Your objective.
When a line below contains the word "agent", copy that line.

Available data.
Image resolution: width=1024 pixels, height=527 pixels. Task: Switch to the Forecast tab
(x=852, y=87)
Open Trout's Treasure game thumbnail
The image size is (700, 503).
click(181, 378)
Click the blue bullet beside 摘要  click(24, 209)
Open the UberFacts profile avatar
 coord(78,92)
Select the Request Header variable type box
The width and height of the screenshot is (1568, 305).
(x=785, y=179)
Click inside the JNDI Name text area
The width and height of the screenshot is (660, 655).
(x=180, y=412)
---
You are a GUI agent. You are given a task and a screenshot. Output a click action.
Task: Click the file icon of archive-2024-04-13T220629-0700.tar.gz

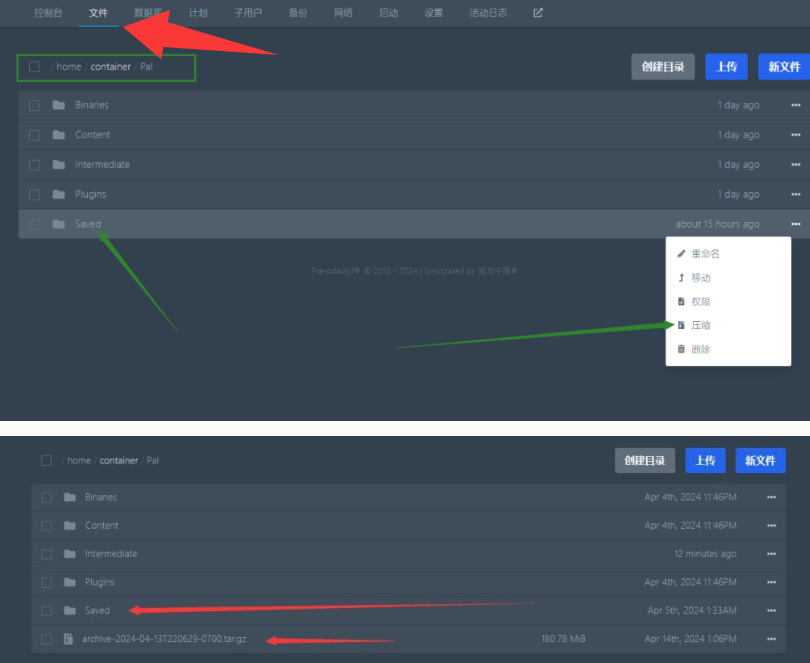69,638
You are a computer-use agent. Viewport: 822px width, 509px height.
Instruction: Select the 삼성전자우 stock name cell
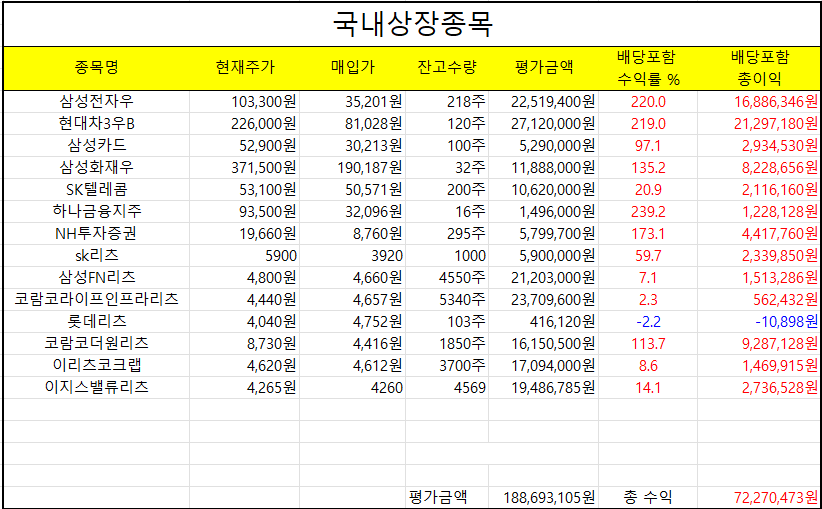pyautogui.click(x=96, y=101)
* * *
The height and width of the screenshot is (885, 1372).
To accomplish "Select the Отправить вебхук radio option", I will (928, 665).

Result of the exercise.
You are a GUI agent. You are given a task and a screenshot. Output a click action.
You are a computer-use agent. Viewport: 822px width, 509px height.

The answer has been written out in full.